Türkischstämmige Mitbürger hetzen mittlerweile gegen den Zuzug von Wirtschaftsflüchtlingen aus dem Balkan, weil diese ihnen die Arbeitsplätze wegnehmen würden. Menschen, die vor ihren Feinden in den Heimatländern geflohen sind, treffen plötzlich in Deutschland auf ihre Verfolger, die ebenfalls geflohen sind und alle zusammen pflegen die Abgrenzung und die Vorurteile gegenüber anderen Ausländergruppen.

Wir ignorieren außerdem immer noch die Erkenntnis, dass all die Milliarden, die Europa für die Betreuung der Flüchtlinge und für die Abwehr der Flüchtlinge ausgibt, besser in der Entwicklungshilfe investiert wären, die seit Beginn der neoliberalen Ära systematisch zurückgefahren wird.

Es wird auch ignoriert, und vom Terrorismus, Anti-Amerikanismus und vermeintlichen Religionskriegen überdeckt, dass die Flüchtlingsströme nicht eher nachlassen werden, bis man endlich wieder die soziale Frage nach Gerechtigkeit in der Welt stellt und die systematischen Ausbeutungsmechanismen wieder beim Namen nennt und nicht als neoliberale Segnungen verkauft.

"Lass sie in Ruhe, oder Du bekommst es mit uns zu tun."

Was wir als Bürger machen können, ist aufzustehen und den Hetzern, die Flüchtlingen an den Kragen gehen Einhalt zu gebieten und zu sagen "Lass sie in Ruhe, oder Du bekommst es mit uns zu tun."

Wir würden damit nicht nur für andere, sondern auch für unseren vermeintlichen Werte aufstehen.

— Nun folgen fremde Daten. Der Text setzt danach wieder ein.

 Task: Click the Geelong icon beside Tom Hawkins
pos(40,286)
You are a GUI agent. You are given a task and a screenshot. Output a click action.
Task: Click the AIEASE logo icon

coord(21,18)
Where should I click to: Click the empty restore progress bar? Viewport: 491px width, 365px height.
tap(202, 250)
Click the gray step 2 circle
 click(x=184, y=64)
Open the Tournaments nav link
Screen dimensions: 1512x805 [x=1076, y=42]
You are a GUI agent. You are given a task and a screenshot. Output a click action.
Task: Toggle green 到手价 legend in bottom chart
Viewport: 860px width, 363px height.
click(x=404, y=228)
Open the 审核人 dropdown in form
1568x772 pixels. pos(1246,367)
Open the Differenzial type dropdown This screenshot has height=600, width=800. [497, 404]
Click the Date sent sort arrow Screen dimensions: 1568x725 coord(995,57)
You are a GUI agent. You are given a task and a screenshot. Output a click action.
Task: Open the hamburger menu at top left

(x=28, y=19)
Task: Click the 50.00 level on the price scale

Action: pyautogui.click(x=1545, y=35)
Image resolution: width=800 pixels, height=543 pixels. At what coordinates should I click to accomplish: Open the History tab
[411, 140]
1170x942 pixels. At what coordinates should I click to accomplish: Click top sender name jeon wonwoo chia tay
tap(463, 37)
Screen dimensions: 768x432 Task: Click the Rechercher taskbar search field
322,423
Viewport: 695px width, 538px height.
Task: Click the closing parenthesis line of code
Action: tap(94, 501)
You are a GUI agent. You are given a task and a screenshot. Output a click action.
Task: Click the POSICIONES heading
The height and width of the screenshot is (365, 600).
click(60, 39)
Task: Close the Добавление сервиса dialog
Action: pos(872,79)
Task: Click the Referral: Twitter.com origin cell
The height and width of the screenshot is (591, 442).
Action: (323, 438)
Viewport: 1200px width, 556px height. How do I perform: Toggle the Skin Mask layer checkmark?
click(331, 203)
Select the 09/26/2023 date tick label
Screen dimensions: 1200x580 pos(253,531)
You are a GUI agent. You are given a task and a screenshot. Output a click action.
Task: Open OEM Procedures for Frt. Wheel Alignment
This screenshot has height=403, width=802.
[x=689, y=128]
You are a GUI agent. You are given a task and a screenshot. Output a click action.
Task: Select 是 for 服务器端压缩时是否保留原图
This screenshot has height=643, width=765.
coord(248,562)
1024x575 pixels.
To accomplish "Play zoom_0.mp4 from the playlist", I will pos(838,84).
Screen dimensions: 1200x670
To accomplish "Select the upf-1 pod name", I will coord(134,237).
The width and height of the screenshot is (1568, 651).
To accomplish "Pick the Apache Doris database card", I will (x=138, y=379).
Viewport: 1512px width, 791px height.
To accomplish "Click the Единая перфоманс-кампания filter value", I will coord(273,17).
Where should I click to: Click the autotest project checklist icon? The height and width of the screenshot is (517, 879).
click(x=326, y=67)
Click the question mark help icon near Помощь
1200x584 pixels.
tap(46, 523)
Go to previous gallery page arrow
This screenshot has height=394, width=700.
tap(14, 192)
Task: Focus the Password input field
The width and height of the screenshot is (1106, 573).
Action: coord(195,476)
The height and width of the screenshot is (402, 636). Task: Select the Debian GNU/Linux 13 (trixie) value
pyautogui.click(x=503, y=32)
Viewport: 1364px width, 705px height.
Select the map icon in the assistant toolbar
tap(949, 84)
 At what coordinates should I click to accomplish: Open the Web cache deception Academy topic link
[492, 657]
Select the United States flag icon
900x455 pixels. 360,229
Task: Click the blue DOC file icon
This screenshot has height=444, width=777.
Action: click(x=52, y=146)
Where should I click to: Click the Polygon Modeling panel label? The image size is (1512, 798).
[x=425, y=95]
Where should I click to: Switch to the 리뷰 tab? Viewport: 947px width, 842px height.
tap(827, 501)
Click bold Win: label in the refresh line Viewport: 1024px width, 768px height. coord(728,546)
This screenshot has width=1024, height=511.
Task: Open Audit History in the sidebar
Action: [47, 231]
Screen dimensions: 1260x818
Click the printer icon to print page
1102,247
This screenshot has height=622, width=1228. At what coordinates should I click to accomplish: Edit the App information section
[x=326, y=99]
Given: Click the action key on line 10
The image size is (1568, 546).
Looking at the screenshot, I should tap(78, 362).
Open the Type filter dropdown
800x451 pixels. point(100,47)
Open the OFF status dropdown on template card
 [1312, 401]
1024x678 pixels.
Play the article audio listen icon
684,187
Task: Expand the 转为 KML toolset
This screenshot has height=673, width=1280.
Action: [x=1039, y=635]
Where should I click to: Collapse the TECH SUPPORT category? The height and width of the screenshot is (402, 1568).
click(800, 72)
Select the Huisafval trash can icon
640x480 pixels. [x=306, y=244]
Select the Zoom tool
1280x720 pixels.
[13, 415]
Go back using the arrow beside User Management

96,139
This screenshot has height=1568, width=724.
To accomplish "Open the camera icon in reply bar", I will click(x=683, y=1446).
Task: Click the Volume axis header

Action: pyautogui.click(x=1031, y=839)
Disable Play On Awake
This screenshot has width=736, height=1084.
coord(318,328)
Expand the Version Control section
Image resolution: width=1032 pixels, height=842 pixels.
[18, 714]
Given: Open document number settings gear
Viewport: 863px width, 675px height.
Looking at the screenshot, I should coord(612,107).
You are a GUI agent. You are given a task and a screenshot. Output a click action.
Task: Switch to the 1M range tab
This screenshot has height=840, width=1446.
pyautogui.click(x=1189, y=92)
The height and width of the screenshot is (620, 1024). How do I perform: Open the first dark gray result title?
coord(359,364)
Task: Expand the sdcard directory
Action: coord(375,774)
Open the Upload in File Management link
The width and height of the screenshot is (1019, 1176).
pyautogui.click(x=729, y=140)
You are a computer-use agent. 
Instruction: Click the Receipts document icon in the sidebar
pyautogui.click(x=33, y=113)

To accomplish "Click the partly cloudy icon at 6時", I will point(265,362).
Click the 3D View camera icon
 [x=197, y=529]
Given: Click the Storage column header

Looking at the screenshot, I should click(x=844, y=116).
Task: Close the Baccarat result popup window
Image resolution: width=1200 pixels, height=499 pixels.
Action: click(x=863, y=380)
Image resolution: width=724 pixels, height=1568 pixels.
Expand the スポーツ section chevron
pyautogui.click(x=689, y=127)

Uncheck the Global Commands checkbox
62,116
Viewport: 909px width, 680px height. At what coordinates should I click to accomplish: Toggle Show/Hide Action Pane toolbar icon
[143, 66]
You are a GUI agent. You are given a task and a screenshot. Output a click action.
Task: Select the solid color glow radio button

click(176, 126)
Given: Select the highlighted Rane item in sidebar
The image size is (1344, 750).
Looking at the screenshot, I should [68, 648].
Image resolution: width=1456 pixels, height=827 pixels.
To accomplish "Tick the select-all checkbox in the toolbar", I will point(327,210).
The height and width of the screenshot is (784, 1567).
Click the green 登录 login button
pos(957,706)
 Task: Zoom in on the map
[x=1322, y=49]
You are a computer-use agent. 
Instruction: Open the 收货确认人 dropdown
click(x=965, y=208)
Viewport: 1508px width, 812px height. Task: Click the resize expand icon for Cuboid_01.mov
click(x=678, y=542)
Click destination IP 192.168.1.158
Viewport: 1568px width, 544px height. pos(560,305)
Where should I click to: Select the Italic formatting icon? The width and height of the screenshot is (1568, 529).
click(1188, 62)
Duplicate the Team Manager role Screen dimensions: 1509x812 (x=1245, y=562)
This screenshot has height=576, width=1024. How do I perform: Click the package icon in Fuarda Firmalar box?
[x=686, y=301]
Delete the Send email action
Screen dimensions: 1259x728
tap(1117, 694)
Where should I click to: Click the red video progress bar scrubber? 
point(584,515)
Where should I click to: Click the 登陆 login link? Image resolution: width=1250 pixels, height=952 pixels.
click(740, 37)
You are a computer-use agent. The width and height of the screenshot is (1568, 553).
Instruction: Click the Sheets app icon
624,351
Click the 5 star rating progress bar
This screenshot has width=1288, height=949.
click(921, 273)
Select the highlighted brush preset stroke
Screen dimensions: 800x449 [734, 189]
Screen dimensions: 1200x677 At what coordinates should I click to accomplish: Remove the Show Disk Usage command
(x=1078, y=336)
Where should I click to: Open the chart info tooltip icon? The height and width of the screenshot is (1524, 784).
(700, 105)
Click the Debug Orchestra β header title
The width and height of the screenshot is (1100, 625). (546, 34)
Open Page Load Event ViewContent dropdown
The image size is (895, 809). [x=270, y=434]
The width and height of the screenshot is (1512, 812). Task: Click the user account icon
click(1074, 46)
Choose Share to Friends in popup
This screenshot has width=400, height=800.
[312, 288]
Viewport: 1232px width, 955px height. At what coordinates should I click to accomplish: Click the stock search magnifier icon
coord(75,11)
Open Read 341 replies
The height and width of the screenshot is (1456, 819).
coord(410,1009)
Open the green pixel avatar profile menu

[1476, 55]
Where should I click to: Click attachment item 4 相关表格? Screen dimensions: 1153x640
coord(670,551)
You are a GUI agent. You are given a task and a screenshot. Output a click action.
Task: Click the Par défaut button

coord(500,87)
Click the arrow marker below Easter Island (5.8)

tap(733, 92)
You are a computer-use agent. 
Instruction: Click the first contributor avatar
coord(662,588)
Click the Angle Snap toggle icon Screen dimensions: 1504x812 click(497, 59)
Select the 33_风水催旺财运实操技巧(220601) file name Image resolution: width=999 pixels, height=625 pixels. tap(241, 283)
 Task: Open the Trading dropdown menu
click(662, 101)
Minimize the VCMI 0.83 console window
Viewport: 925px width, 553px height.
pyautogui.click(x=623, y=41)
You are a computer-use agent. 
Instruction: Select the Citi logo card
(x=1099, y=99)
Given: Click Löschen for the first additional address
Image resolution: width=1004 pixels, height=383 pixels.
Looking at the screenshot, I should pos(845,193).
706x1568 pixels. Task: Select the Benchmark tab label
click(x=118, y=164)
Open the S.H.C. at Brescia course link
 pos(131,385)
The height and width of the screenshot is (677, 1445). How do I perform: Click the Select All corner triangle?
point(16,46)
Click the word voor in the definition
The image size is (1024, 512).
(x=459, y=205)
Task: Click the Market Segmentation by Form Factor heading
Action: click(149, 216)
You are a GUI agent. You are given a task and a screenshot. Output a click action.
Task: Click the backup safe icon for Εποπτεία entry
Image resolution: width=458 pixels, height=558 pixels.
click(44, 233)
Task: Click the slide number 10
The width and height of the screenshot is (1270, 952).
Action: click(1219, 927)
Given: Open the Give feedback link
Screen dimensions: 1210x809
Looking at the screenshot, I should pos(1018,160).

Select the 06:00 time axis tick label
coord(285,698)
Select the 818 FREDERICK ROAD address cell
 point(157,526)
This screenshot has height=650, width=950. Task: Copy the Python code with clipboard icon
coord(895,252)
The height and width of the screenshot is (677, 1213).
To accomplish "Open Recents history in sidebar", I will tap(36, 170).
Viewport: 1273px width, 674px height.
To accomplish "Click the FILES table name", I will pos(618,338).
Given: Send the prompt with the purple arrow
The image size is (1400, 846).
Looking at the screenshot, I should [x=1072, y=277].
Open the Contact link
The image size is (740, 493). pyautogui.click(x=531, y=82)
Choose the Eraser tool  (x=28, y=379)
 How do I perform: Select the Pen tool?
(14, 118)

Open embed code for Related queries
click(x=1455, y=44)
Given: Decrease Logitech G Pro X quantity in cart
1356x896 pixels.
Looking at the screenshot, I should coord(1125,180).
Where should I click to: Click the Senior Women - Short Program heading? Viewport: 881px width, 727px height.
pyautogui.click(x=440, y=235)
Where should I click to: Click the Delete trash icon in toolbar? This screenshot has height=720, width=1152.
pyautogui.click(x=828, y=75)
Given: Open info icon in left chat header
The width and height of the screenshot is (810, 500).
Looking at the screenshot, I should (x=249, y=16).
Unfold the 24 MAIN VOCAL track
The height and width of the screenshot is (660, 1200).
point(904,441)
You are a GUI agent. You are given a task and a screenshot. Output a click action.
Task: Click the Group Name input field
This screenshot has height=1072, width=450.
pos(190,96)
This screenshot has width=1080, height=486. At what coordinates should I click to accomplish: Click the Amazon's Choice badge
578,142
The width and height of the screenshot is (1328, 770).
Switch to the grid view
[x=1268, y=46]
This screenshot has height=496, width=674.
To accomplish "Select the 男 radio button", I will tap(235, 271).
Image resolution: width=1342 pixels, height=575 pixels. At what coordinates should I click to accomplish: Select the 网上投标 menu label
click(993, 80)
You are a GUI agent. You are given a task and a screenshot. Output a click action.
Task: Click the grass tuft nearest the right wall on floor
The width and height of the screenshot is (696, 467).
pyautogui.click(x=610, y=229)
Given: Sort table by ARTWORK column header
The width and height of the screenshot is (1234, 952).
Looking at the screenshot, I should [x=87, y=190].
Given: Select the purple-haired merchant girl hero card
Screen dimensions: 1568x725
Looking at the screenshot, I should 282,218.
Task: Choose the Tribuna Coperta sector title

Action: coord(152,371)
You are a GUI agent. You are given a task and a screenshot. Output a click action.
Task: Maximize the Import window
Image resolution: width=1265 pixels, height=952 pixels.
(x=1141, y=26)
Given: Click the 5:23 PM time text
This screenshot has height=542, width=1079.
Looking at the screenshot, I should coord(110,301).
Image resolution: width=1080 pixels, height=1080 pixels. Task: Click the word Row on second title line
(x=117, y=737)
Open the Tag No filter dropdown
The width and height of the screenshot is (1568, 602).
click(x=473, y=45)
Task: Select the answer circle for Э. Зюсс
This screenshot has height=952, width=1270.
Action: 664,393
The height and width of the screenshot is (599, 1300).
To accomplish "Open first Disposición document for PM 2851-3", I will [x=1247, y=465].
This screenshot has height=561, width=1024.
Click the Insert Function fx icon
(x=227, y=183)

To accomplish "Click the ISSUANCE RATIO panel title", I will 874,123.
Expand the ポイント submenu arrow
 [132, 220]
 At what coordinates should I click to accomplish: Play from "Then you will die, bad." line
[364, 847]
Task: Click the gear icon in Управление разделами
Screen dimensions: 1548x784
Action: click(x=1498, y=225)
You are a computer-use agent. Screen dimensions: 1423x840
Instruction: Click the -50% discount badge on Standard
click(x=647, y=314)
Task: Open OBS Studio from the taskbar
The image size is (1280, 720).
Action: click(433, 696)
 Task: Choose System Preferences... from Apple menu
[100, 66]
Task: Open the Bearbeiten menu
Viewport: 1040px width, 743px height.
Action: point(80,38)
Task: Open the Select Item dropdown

Die Einzigen, die das gegenwärtig vor Ort tun sind die Mitglieder der Antifa und es ist mehr als beschämend, wenn dann ausgerechnet Mitglieder der CDU und der FDP sich darüber empören, dass man sich über rechte Gewalttäter aufregt, aber in den Medien die Mitglieder der linken Antifa schont.

Man könnte auch stattdessen als politische Partei die Frage stellen, wo die Staatsmacht bleibt, um Flüchtlinge und Ausländer zu schützen. Das setzt freilich voraus, dass man diese Menschen und ihre Würde für schutzwürdig hält.

Es ist nämlich so, dass wir alle gemeinsam Verantwortung dafür tragen, was aus Erdal wurde und was aus den Menschen um uns herum wird. Eigenverantwortung hin oder her. Wir leben gemeinsam auf einer Welt.